Borinage

Une deuxième audience réservée aux plaidoyers avait lieu ce mercredi matin.

La mobilisation se poursuit et ne faiblit pas dans les rangs des Amis du Crachet, du nom du comité de riverains mis sur pied afin de s’opposer au projet du groupe Clarebout, qui envisage la construction d’une usine de production de frites surgelées à Frameries. Ce mercredi matin avait en effet lieu une seconde audience devant le tribunal de première instance de Mons. Celle-ci était réservée aux plaidoiries. Le tribunal ne devrait pas rendre de verdict avant la fin du mois ou début juillet au plus tôt.

Les riverains mobilisés doivent désormais patienter. « L’audience n’a duré qu’une petite demi-heure, nous espérons que les arguments développés tant par notre avocat que par l’avocat de la Région wallonne seront entendus », explique Jean-François Adam au nom du comité.

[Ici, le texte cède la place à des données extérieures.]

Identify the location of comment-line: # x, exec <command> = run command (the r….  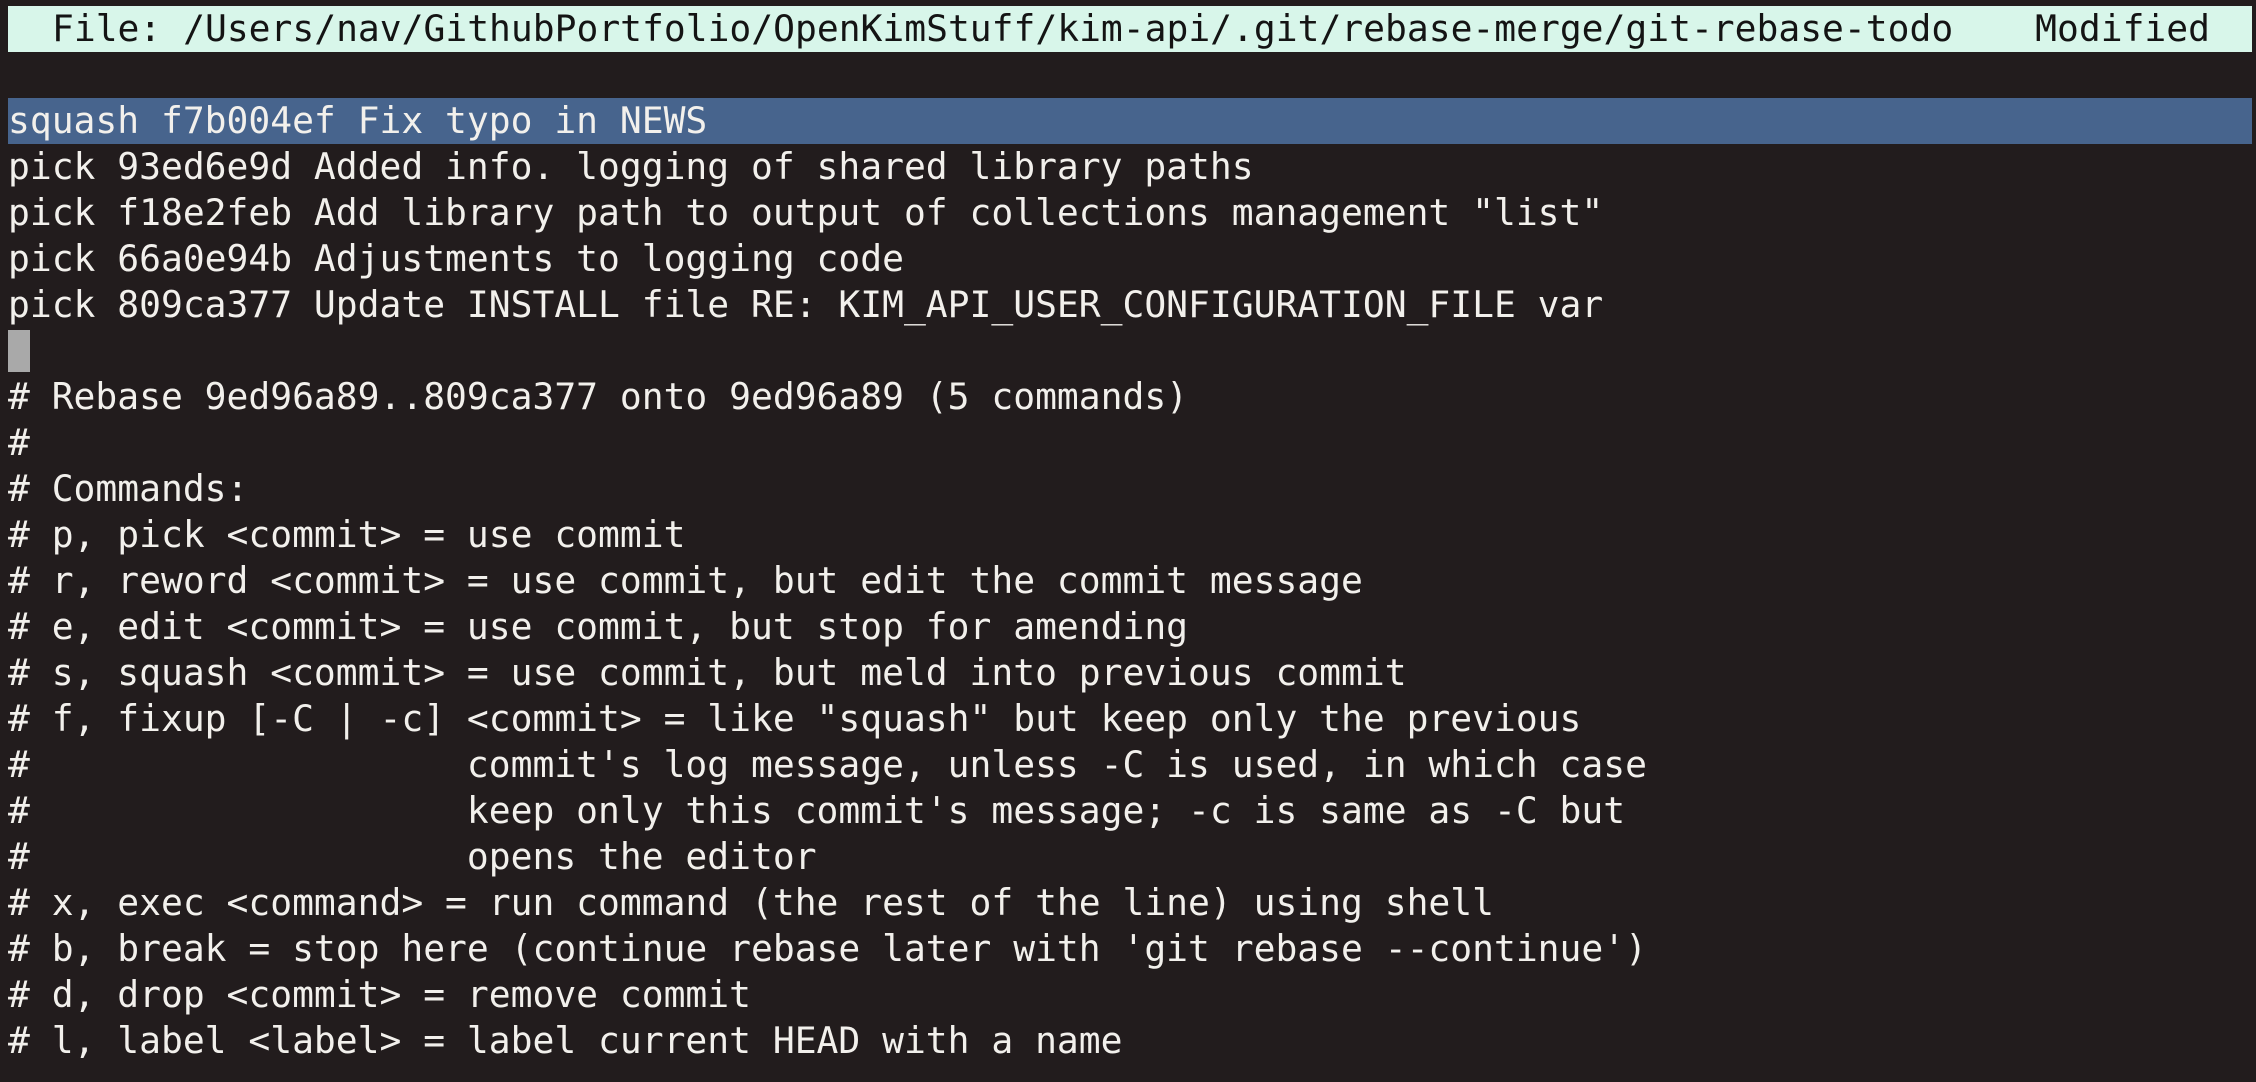
(1130, 903).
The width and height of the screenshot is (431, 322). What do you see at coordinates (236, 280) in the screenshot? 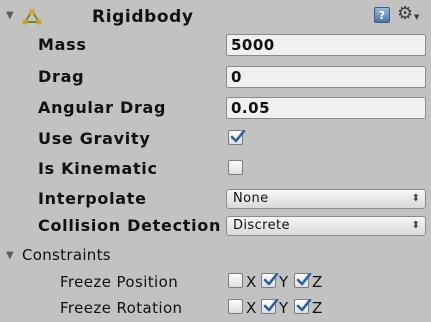
I see `freeze-position-x-checkbox` at bounding box center [236, 280].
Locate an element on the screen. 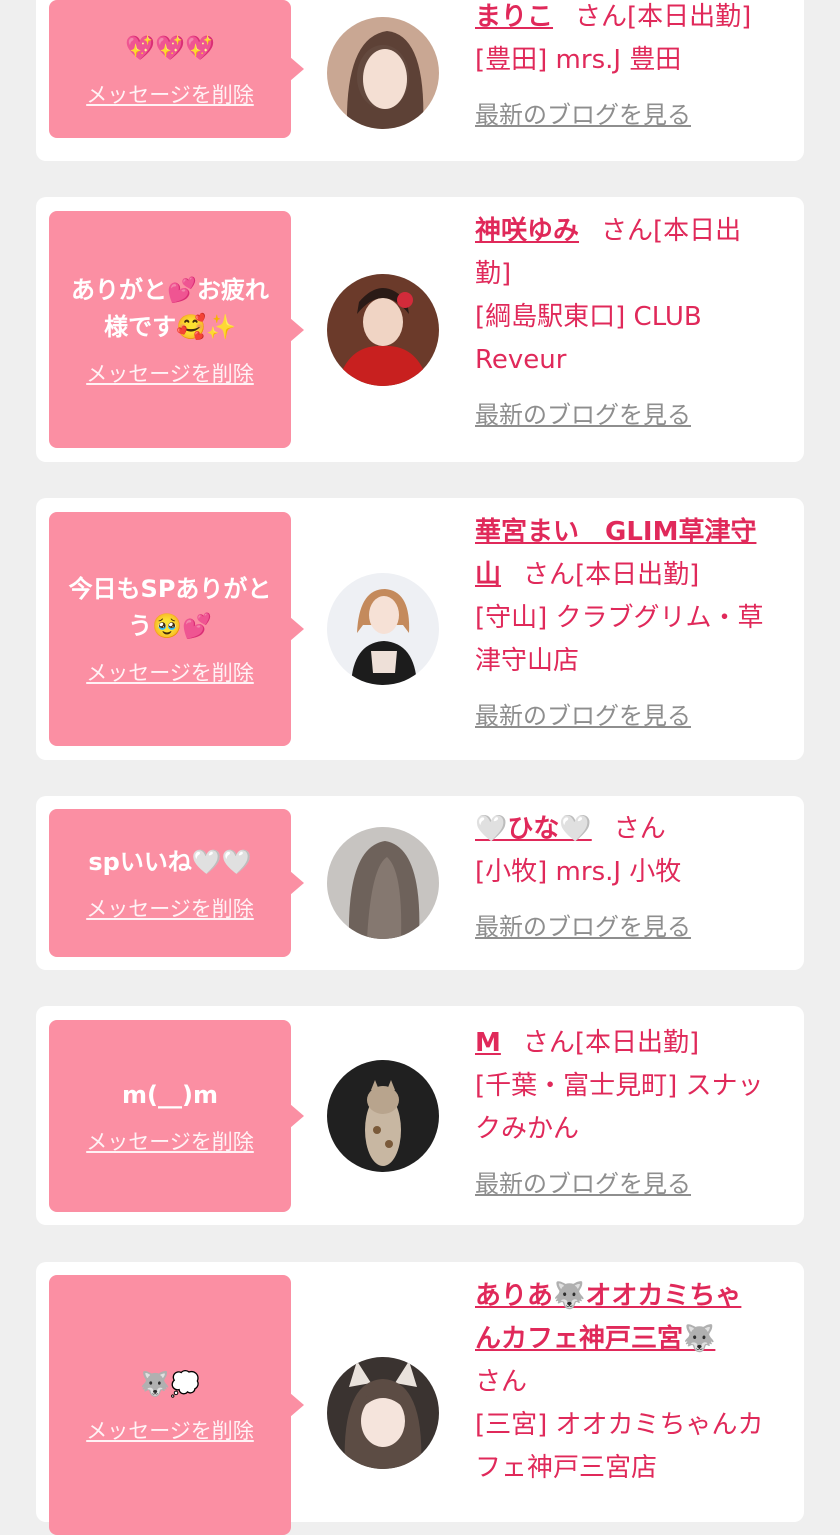 The width and height of the screenshot is (840, 1535). profile-name-link: 🤍ひな🤍 is located at coordinates (534, 829).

Pour rappel, la société Clarebout a déposé une requête en référé contre la Région wallonne afin de lever la décision d’arrêt des travaux de construction d’un frigo.

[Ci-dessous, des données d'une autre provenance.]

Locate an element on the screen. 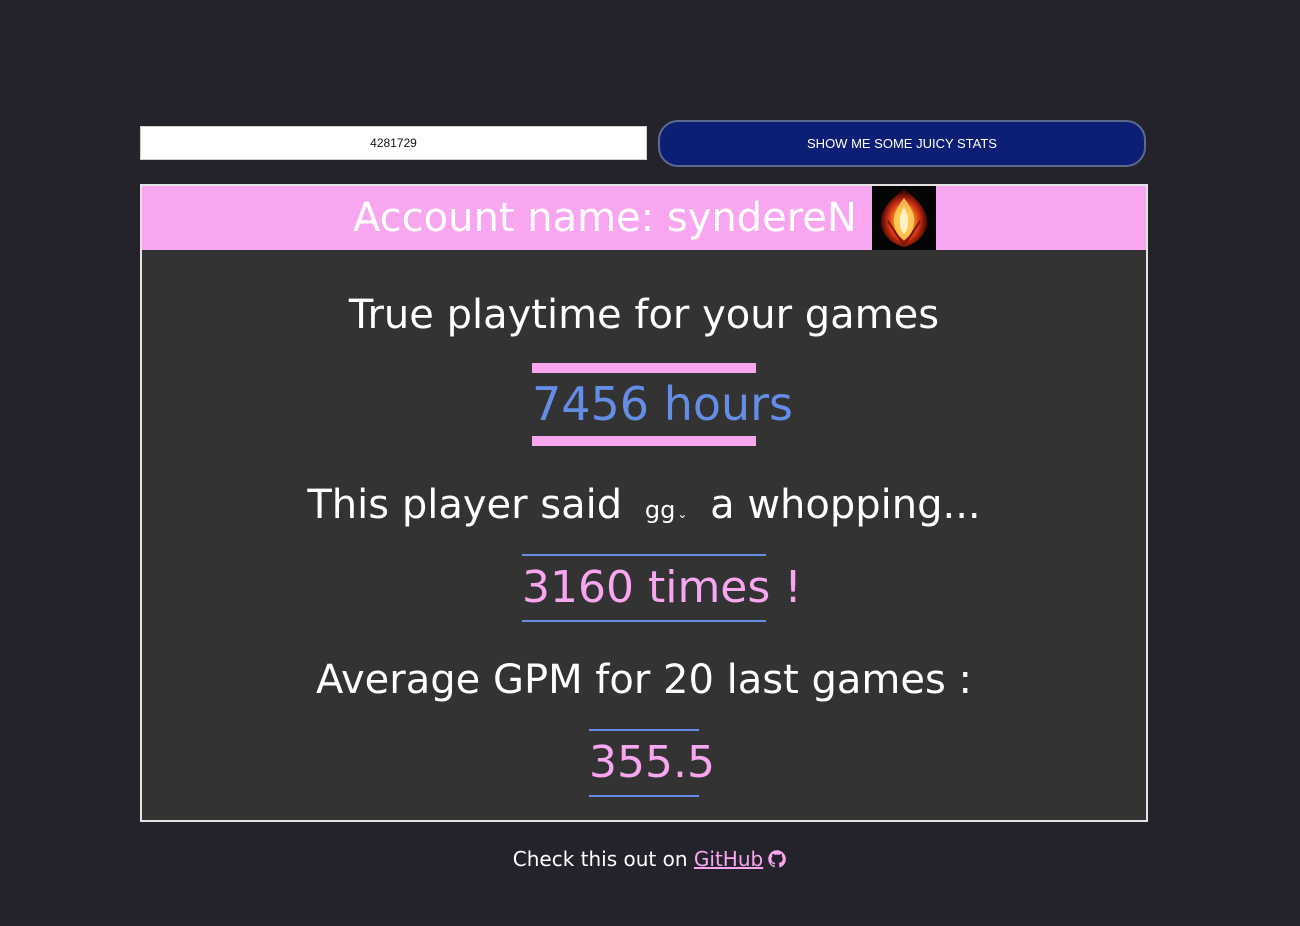 This screenshot has height=926, width=1300. search-row: SHOW ME SOME JUICY STATS is located at coordinates (643, 144).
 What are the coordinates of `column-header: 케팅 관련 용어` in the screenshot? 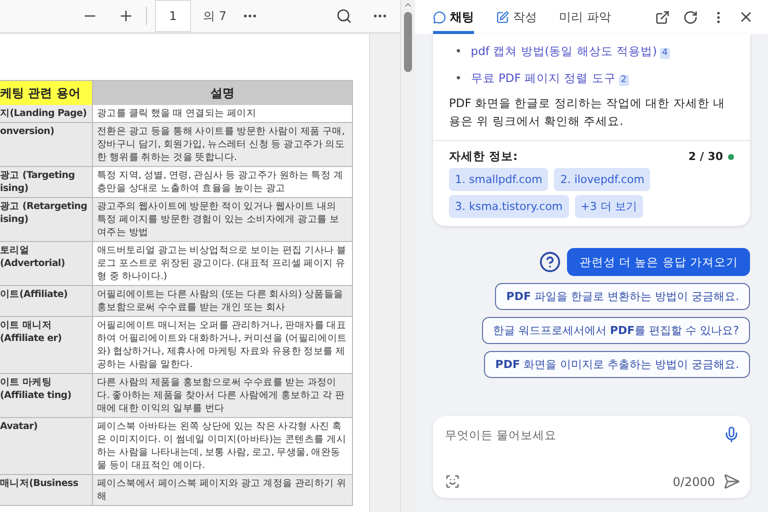 It's located at (46, 93).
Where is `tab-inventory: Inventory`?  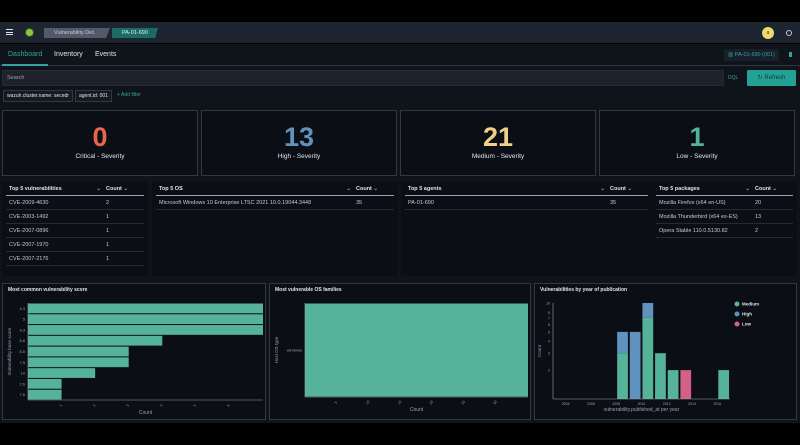 tab-inventory: Inventory is located at coordinates (68, 55).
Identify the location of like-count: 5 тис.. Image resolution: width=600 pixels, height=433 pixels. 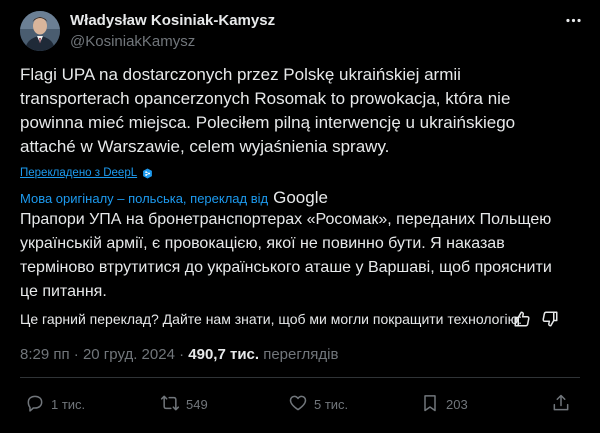
(332, 404).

« Cette conséquence s’imposait à la suite de la décision de la Région wallonne, qui a suivi le ministre Di Antonio dans sa décision de casser le permis d’exploitation du frigo. Aujourd’hui, on constate que Clarebout active tous les leviers possibles pour arriver à ses fins. En plus de cette requête en référé devant le tribunal de première instance, la société conteste de manière urgente devant le Conseil d’État la décision ministérielle de casser le permis d’exploitation. Elle a également redéposé une demande de permis pour le frigo auprès de la commune de Frameries. »

Bref, d’un côté comme de l’autre, le combat se poursuit. Aucune des parties ne semble prête à baisser les bras. « On ne croit absolument pas Clarebout quand on nous explique que la construction d’un frigo n’est pas préalable à la construction d’une usine, pas plus que lorsque l’on tente de nous faire croire que seuls des travaux de mise en sécurité ont été menés au cours du délai accordé par le fonctionnaire de la Région wallonne avant la mise en arrêt du chantier. »

C’est désormais à la justice de trancher.